Diclofenac and warfarin, however, may increase the elimination rate of tamsulosin.
Concomitant administration of tamsulosin hydrochloride with strong inhibitors of CYP3A4 may lead to increased exposure to tamsulosin hydrochloride. Concomitant administration with ketoconazole (a known strong CYP3A4 inhibitor) resulted in an increase in AUC and Cmax of tamsulosin hydrochloride by a factor of 2.8 and 2.2, respectively.
Tamsulosin hydrochloride should not be given in combination with strong inhibitors of CYP3A4 (e.g. ketoconazole) in patients with poor metabolizer CYP2D6 phenotype.

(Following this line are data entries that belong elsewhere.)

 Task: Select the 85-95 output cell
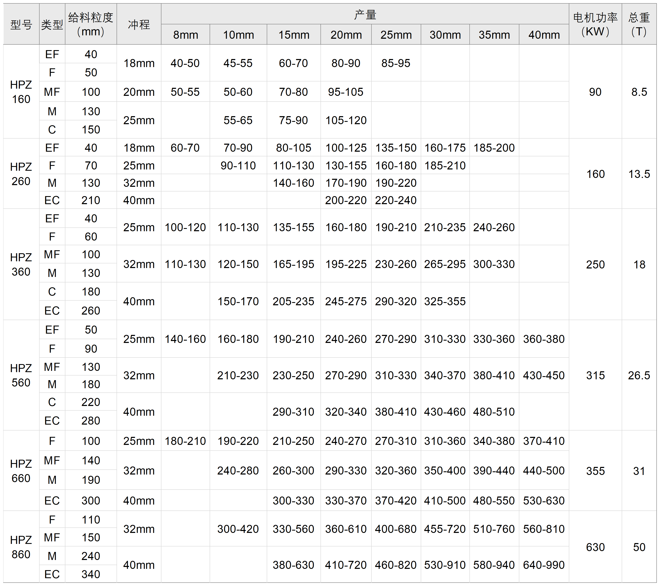tap(396, 63)
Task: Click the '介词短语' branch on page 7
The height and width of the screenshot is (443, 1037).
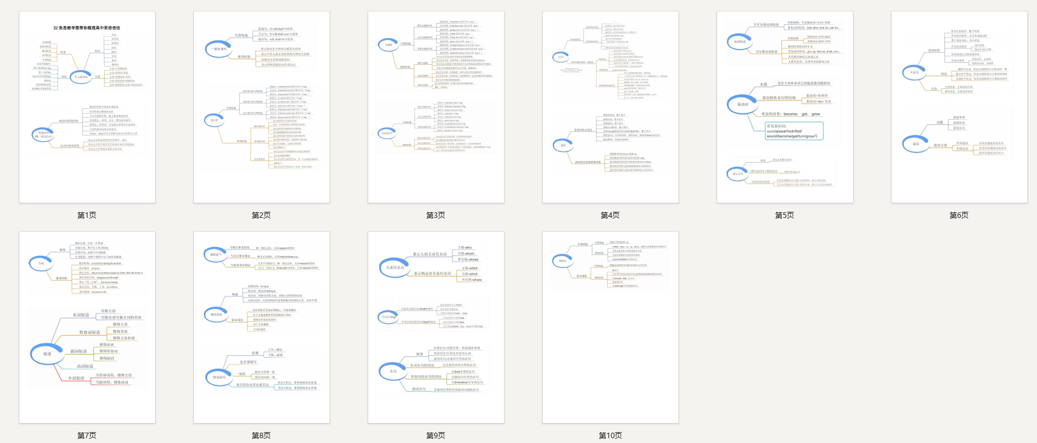Action: (76, 378)
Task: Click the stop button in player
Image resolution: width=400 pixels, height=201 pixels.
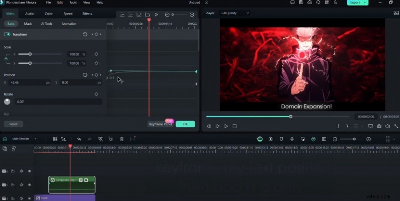Action: pyautogui.click(x=235, y=126)
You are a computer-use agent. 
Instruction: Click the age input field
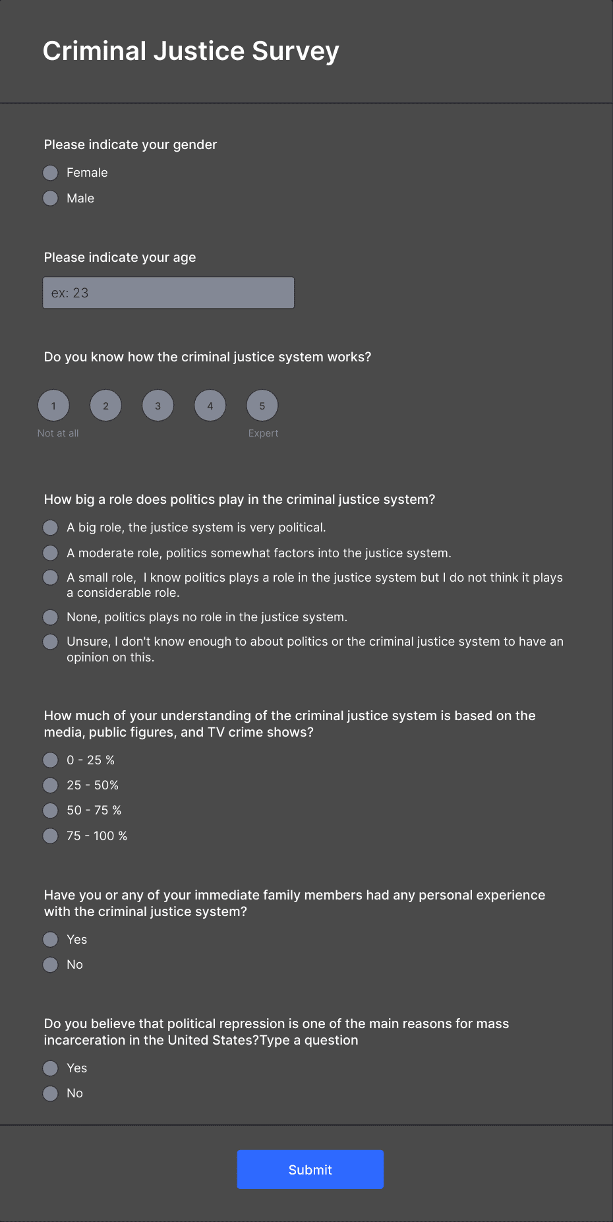coord(168,292)
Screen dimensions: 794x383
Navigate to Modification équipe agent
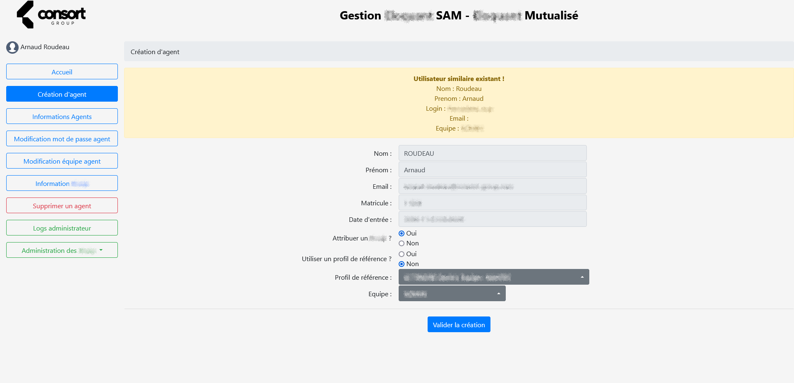click(x=62, y=161)
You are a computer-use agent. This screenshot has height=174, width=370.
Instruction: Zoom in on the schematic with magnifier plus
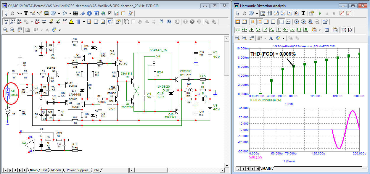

Tamsulosin hydrochloride should be used with caution in combination with strong (e.g. ketoconazole) and moderate inhibitors (e.g. erythromycin) of CYP3A4.
Concomitant administration of tamsulosin hydrochloride with paroxetine, a strong inhibitor of CYP2D6, resulted in a Cmax and AUC of tamsulosin that had increased by a factor of 1.3 and 1.6, respectively, but these increases are not considered clinically relevant.
There is a theoretical risk of enhanced hypotensive effect when given concurrently with drugs, which may reduce blood pressure, including anesthetic agents and other α1-adrenoceptor antagonists.